The country has been reluctant to investigate the ethnic Croat majority, with three quarters of the accused being ethnic Serbs, the report said. Public allegations against several senior Croatian political and military officials -- including the deputy speaker of parliament, for instance -- have not been investigated, it said.

"Many of the failings of the Croatian justice system may result in large part from a lack of political will to deal with the legacy of the war," Duckworth said.

The report slams the former Yugoslav nation as it enters the final stage of EU negotiations, with the goal of entering the bloc in 2012. The European justice commissioner has already warned that the country must speed up its judicial reforms to make its courts fully impartial and effective, to enforce the fight against corruption and organized crime and provide all rights to refugees and minorities.

"Impunity for war crimes is a stumbling block toward membership" in the EU, Duckworth said.

Croatia long insisted that Serbs were the sole perpetrators of atrocities during the war, which began when the country's minority Serbs rebelled against Croatia's independence from Yugoslavia. That stance changed in 2000, when pro-Western governments began launching proceedings against some Croats, resulting in war crimes convictions of at least three senior officials and dozens of soldiers.
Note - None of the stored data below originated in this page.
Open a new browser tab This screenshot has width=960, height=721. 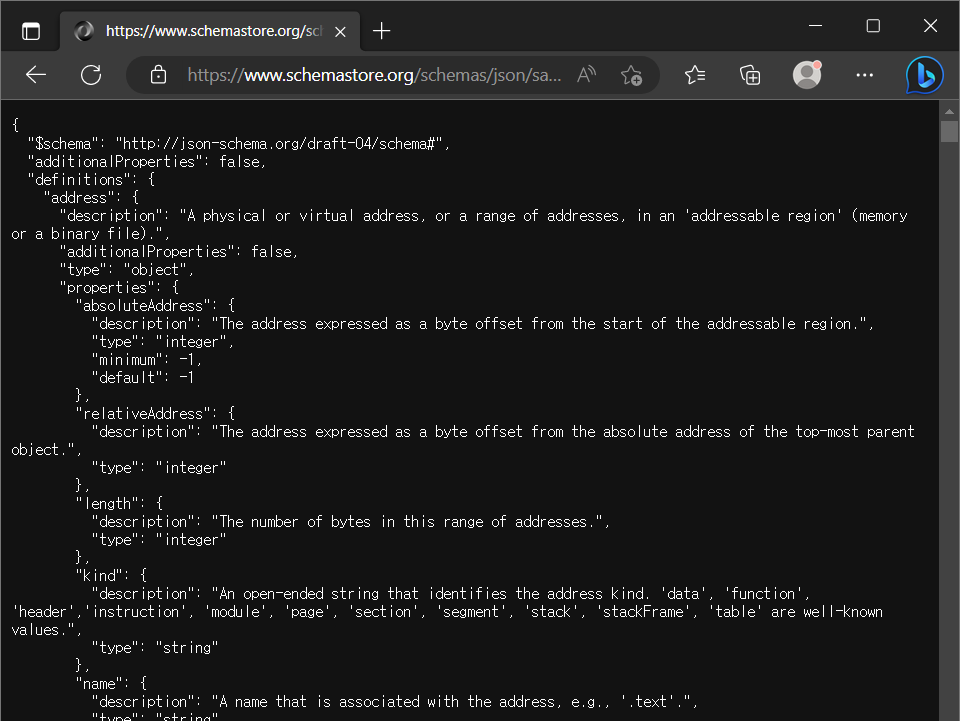pos(381,31)
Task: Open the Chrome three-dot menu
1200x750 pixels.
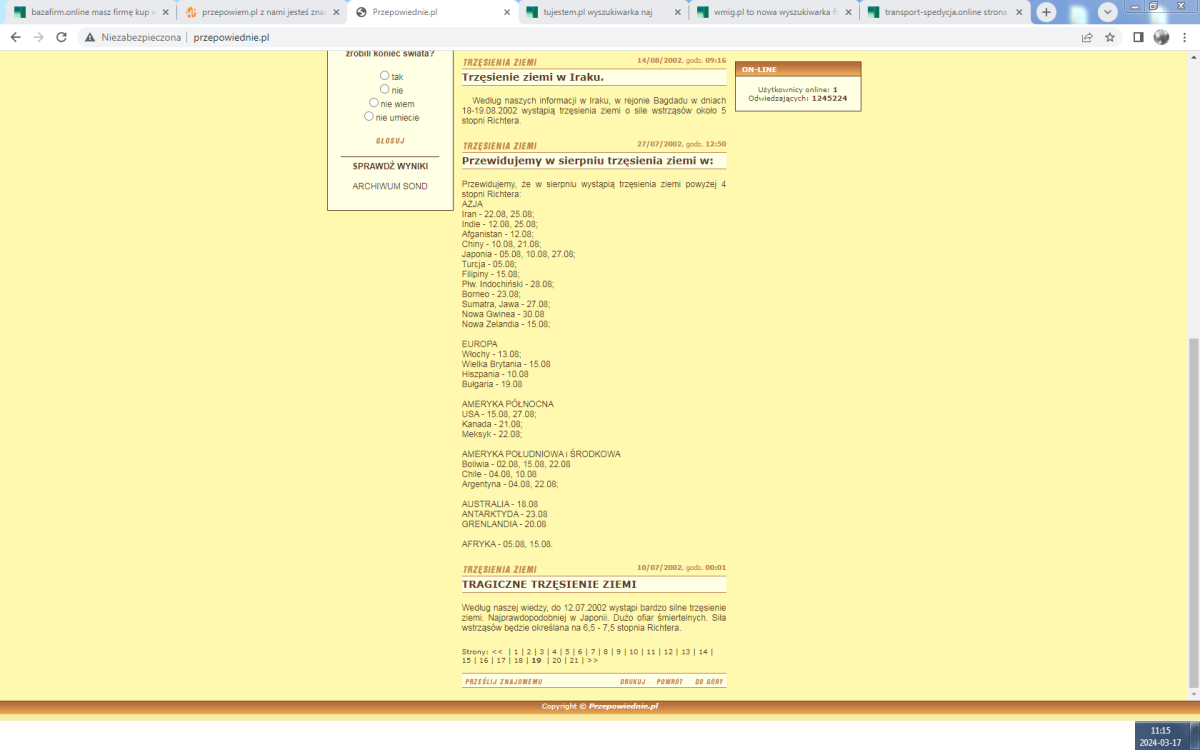Action: click(x=1185, y=37)
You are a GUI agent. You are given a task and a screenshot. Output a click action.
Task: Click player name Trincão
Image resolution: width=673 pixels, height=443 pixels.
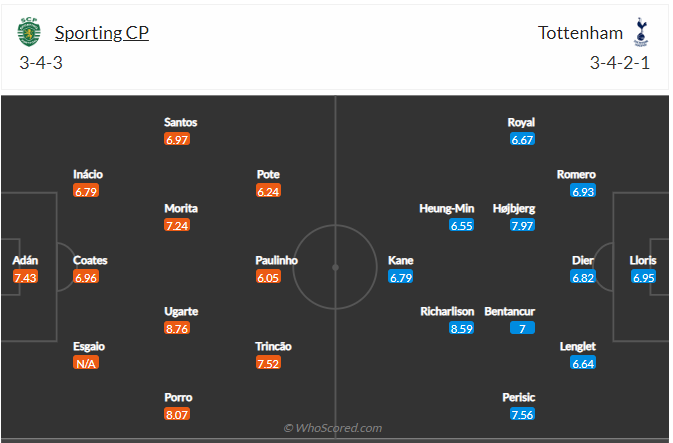[x=273, y=346]
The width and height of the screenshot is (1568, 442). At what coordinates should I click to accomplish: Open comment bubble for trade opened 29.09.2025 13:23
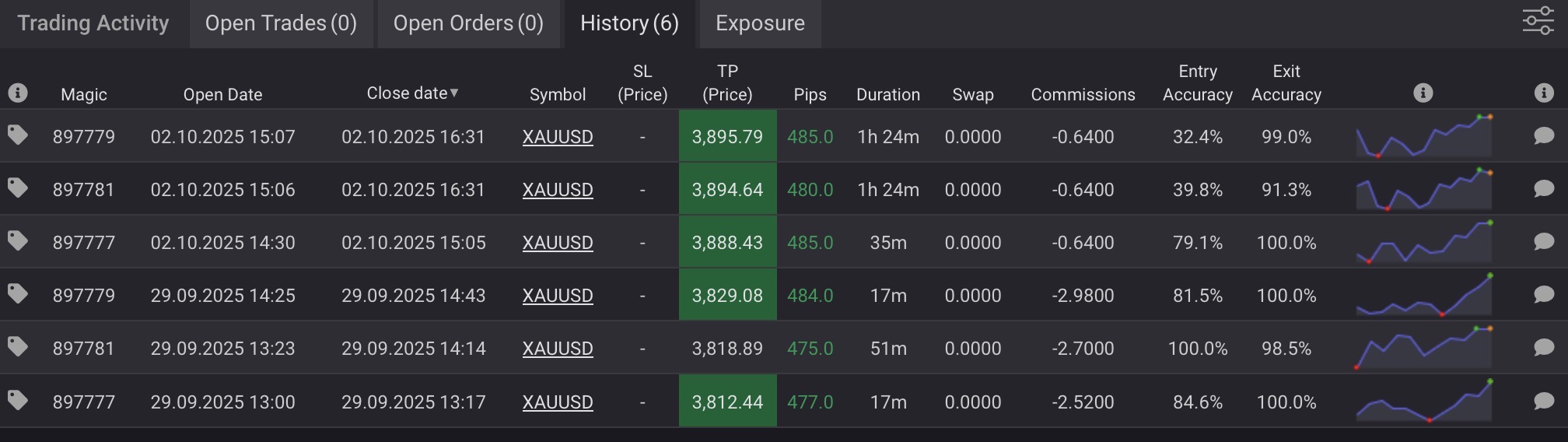click(x=1544, y=348)
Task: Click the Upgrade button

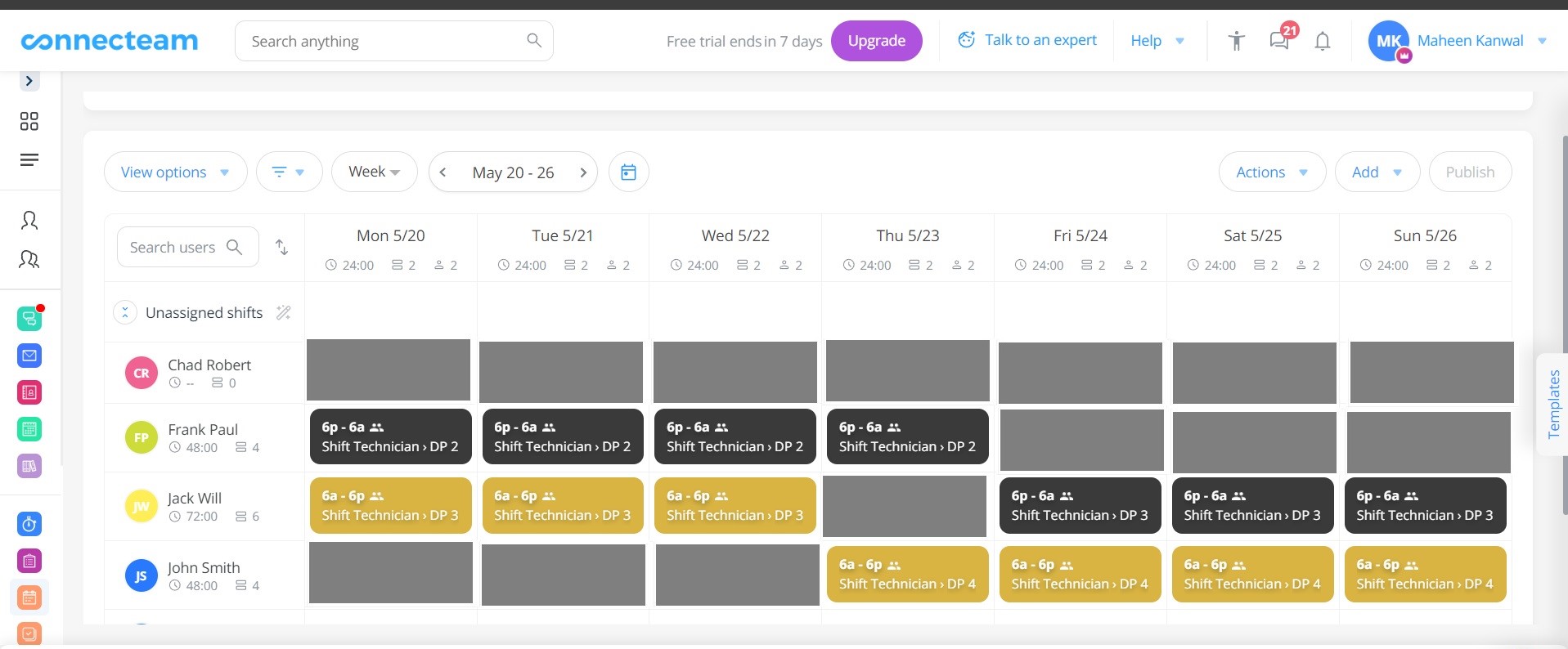Action: (x=876, y=40)
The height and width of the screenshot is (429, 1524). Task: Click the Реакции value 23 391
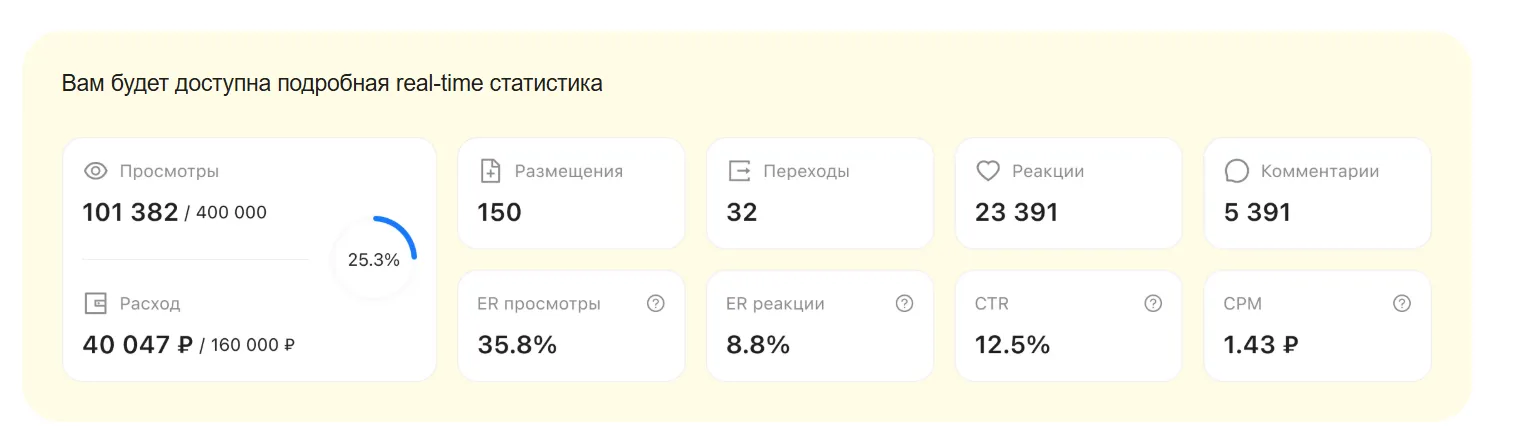(1016, 212)
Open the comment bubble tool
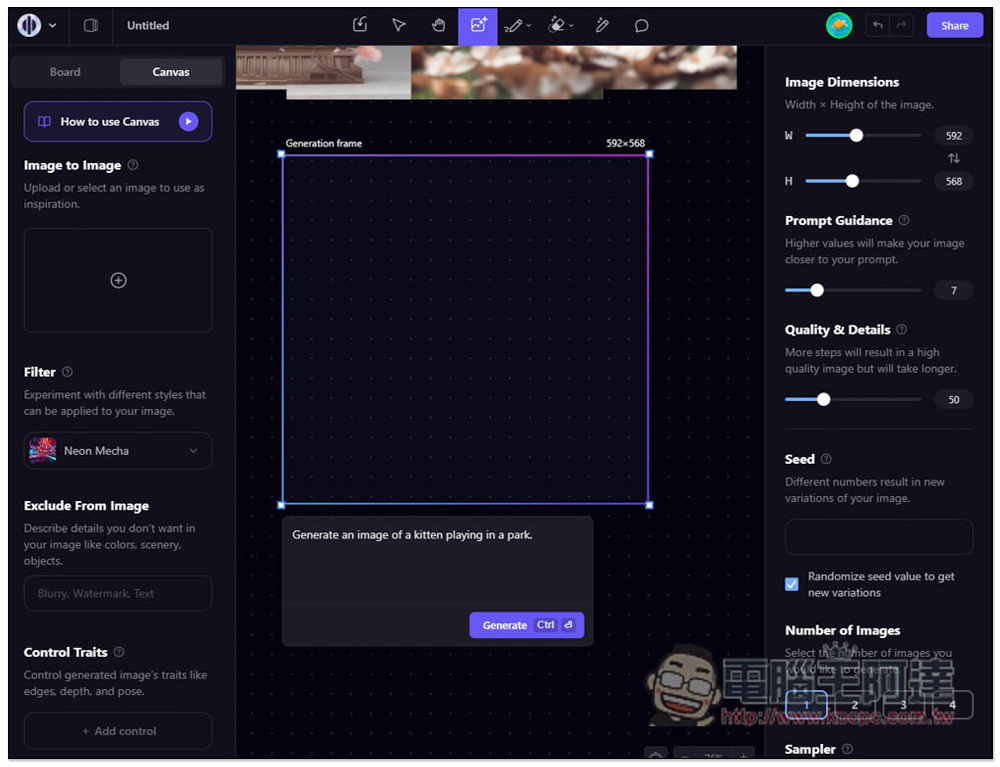This screenshot has width=1000, height=767. pos(642,26)
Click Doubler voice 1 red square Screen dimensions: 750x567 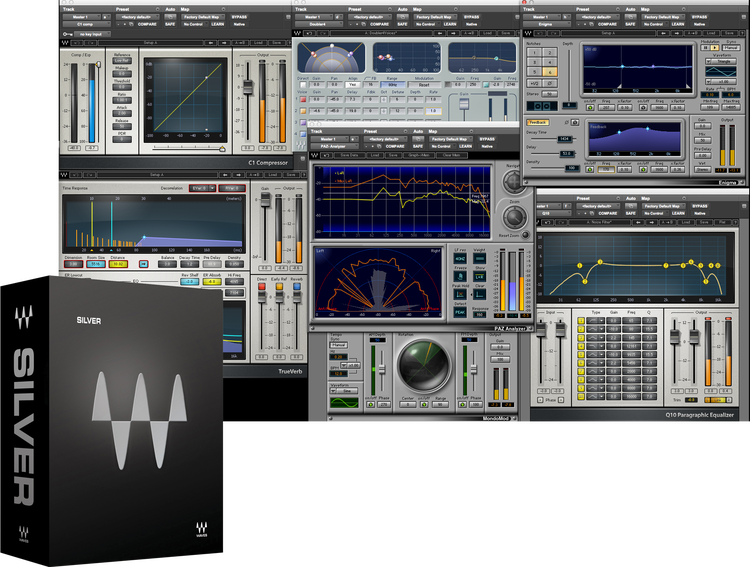point(302,100)
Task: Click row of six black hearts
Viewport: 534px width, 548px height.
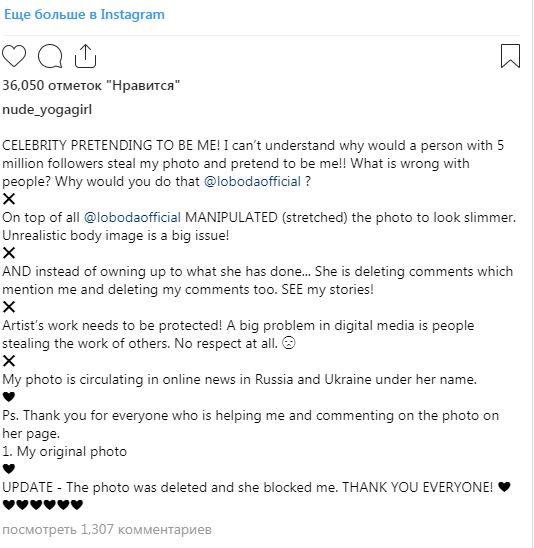Action: (43, 505)
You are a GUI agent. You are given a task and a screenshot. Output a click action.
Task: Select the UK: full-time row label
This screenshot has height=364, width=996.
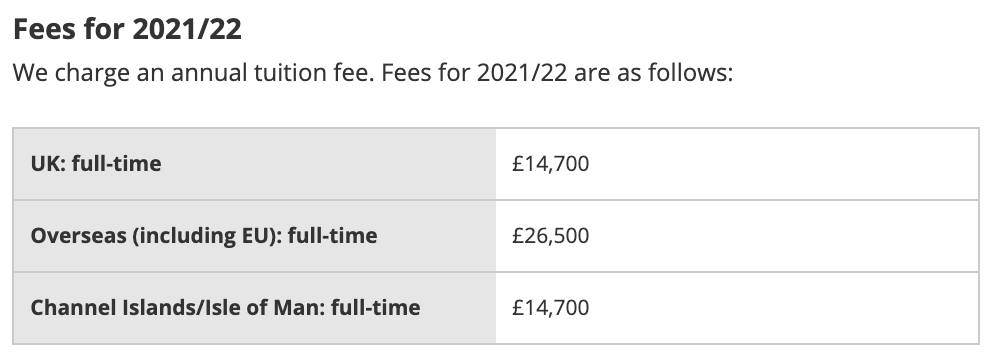point(96,164)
Croatia gave amnesty to thousands of Serbs from charges of participating in armed rebellion. It has also cooperated with the U.N. war crimes court, which is trying three Croatian generals of war crimes. Many Croats however, continue to believe that most of the wartime atrocities were committed by Serbs, who seized the third of the country in 1991.

Amnesty said in its report since war crimes "have no ethnicity," Croatia should improve its legislation and practice to deliver justice and truth.

"The victims expect, and deserve, no less," Duckworth said.